The final “Phase III” regulations promulgated under the federal physician self-referral prohibition known as the Stark Law became effective December 4, 2007. Several years in the making, Phase III addresses and modifies portions of larger Stark regulatory scheme, namely Phases I and II, which took effect in 2002 and 2004. Stark prohibits a physician from referring Medicare patients for certain designated health services (DHS) to an entity with whom the referring physician or a member of the referring physician’s family has a financial relationship, and prohibits billing for the same, absent one of a number of complex exceptions. The highlights of Phase III include the following:
• The Physician “Stands in the Shoes” of the Practice: Phase III stands a physician in the shoes of his or her group practice so that the physician will be deemed to have a direct compensation arrangement with a DHS entity that contracts with the group. Absent an applicable exception, many arrangements that would not have violated Stark prior to Phase III will now be illegal. Fortunately, Stark III does grandfather arrangements that were in place on September 5, 2007, and in compliance with the requirements of the Stark indirect compensation exception, for the original or renewal term of the arrangements. After that, such arrangements will need to be restructured to comply with a direct compensation exception.

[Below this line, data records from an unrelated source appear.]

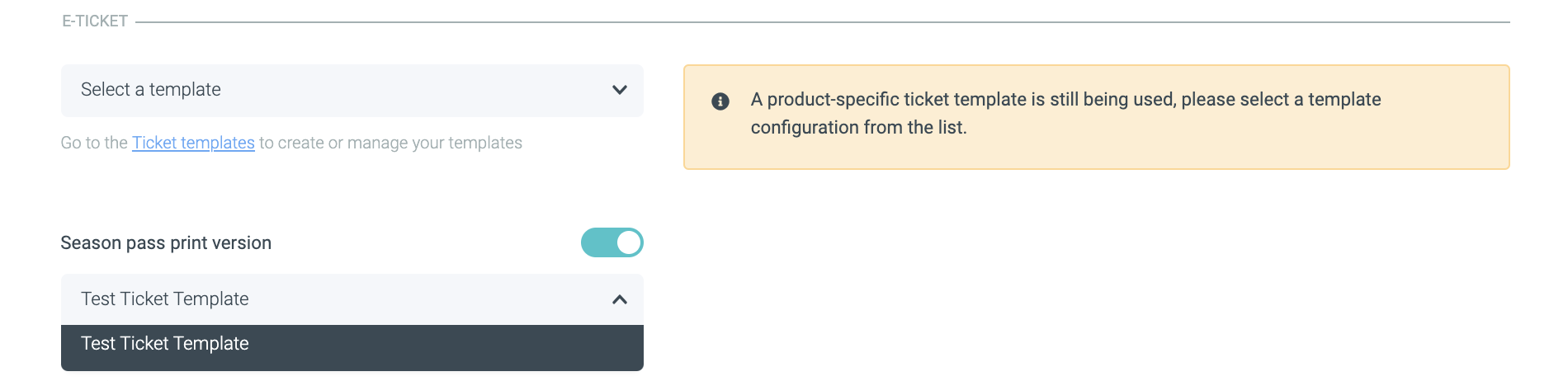
Task: Click the Season pass print version label
Action: click(x=166, y=243)
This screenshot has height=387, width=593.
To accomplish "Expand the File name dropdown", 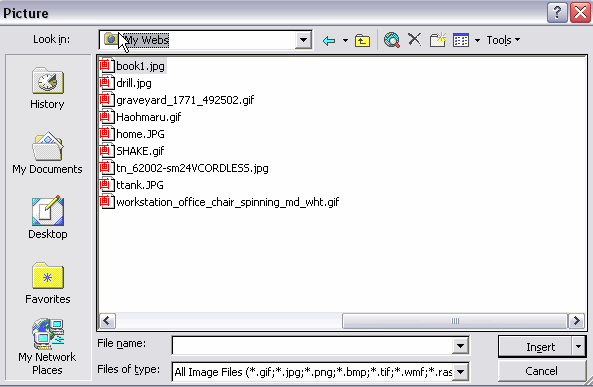I will pyautogui.click(x=460, y=345).
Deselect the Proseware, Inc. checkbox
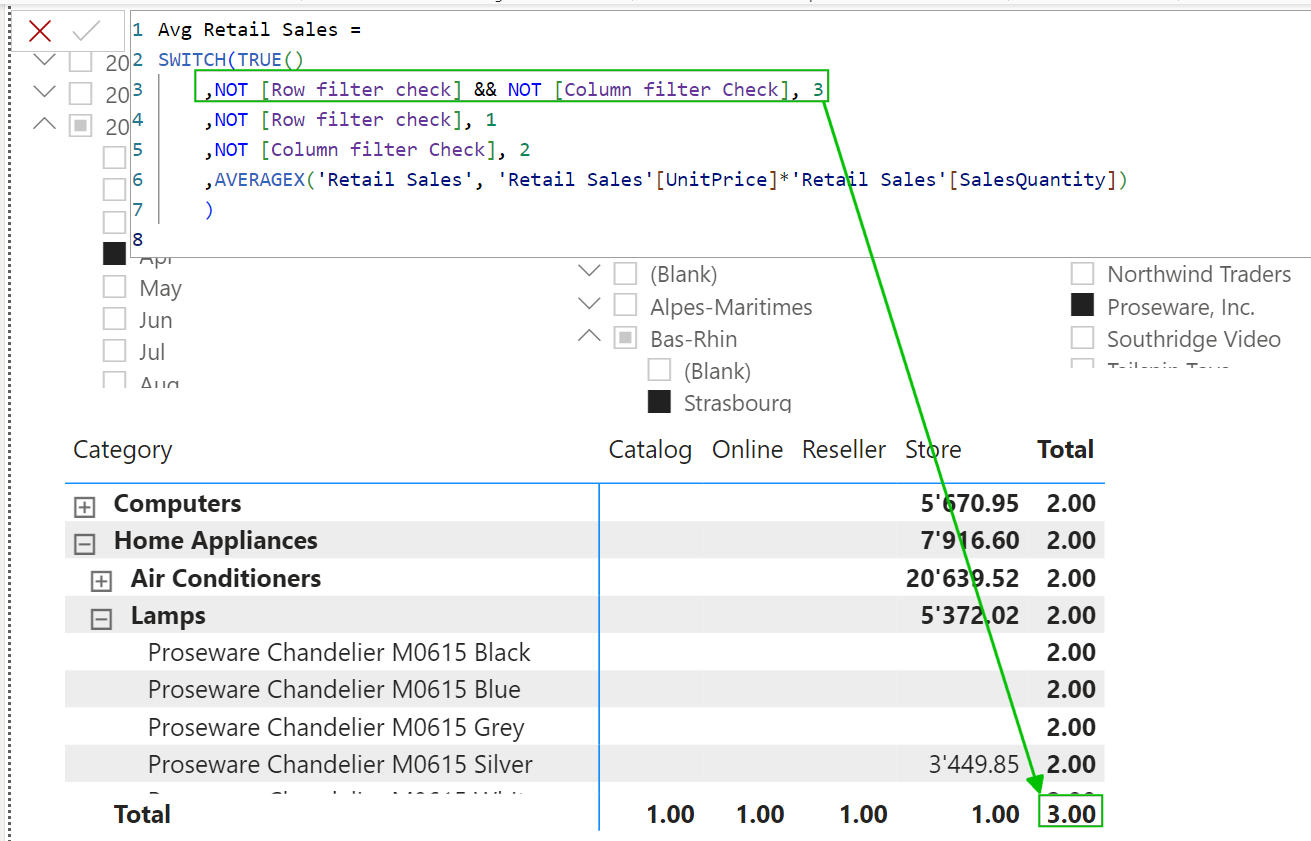This screenshot has height=841, width=1311. tap(1082, 306)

• Groups and Independent Contractor Physicians: Phase III requires that for an independent contractor physician to qualify as a “physician in the group practice,” the group must contract with the individual physician rather than another entity such as another practice group. This is important for a practice that contracts with other physicians to provide ancillary or physician services and must therefore meet the ancillary services or physician services exception, which require that the contracted physician meet the definition of “in the group.”
• Physician Recruitment Exception: Phase III liberalizes the physician recruitment exception to Stark, which was designed to allow remuneration by a hospital to induce a physician to relocate to the area served by the hospital. These changes will be of particular importance to rural hospitals and to physicians considering practicing in rural communities. Phase III also liberalizes the exception for retention payments in underserved areas, and allows rural health clinics to make retention payments.